Unsupervised feature extraction using deep learning empowers discovery of genetic determinants of the electrocardiogram.

Background: Electrocardiograms (ECGs) are widely used to assess cardiac health, but traditional clinical interpretation relies on a limited set of human-defined parameters. While advanced data-driven methods can outperform analyses of conventional ECG features for some tasks, they often lack interpretability. Variational autoencoders (VAEs), a form of unsupervised machine learning, can address this limitation by extracting ECG features that are both comprehensive and interpretable, known as latent factors. These latent factors provide a low-dimensional representation optimised to capture the full informational content of the ECG. The aim of this study was to develop a deep learning model to learn these latent ECG features, and to use this optimised feature set in genetic analyses to identify fundamental determinants of cardiac electrical function. This approach has the potential to expand our understanding of cardiac electrophysiology by uncovering novel phenotypic and genetic relationships.

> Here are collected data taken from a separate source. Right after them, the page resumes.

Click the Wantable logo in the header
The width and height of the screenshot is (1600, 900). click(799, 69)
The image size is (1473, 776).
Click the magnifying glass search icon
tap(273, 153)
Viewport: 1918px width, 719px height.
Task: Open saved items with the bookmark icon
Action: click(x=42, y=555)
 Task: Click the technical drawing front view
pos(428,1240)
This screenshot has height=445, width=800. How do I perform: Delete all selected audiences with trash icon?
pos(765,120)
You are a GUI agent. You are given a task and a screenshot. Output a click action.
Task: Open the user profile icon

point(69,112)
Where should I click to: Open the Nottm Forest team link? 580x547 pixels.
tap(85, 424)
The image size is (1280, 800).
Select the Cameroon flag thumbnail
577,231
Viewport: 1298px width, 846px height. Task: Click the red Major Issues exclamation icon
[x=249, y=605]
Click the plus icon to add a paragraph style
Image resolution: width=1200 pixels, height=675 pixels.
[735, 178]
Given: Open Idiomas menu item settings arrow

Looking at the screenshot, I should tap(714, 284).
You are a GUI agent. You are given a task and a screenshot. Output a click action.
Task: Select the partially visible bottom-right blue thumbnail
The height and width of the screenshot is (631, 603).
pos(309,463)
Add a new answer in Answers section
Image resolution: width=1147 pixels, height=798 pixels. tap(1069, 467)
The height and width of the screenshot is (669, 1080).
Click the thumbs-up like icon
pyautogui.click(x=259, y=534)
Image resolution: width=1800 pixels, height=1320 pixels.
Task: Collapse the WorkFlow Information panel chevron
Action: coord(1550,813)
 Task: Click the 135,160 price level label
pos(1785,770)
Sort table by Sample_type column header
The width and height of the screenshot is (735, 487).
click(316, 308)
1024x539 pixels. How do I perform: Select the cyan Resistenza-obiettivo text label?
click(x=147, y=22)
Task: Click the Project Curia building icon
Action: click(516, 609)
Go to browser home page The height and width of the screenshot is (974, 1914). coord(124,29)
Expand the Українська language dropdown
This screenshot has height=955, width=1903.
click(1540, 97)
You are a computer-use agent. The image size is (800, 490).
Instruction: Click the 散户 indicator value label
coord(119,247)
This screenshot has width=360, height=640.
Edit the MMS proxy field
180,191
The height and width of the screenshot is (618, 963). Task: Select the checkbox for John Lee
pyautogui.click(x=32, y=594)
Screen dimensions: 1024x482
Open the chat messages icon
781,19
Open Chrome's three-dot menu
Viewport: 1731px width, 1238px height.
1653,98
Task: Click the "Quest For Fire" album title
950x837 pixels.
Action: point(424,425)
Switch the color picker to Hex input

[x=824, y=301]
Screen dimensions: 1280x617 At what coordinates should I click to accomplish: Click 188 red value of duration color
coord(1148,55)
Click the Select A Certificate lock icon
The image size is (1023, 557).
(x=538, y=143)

Methods: Our novel VAE model was trained on a dataset comprising over one million secondary care median beat ECGs, with external validation in the UK Biobank (UKB). We performed common and rare variant association studies for VAE latent factors and conventional ECG traits on quality-controlled UKB data. Associated genetic variants were compared to loci for conventional ECG parameters available in the UKB and literature. Loci were considered novel if they were not previously associated with ECG traits in the GWAS Catalog and showed no known associations in nearby genes based on literature review. Novel GWAS associations were validated in a withheld subset of the UKB cohort. Additionally, we compared the associations of the VAE latent factors and conventional ECG traits with phenotypic traits, disease codes, and echocardiographic traits.

Results: The VAE identified 20 independent latent factors that captured ECG morphology with high accuracy (mean Pearson correlation: 0.95). GWAS of latent factors identified 65 unique loci, including 27 novel regions not associated with conventional ECG parameters in the same dataset. Six novel loci were not associated with the ECG in previous larger GWAS studies, including genes implicated in cardiac function and remodelling. Rare variant analysis identified seven additional genes with links to cardiac electrophysiology and remodelling. Phenotypic analyses revealed stronger and more comprehensive associations for latent factors compared to conventional traits, particularly for echocardiographic measures and cardiac phenotypes. Visualisations of latent factor alterations highlighted the interpretability of this approach.

Conclusions: Our study shows that the VAE provides a valuable tool for advancing our understanding of cardiac function and its genetic underpinnings, outperforming traditional approaches in genetic and phenotypic discovery.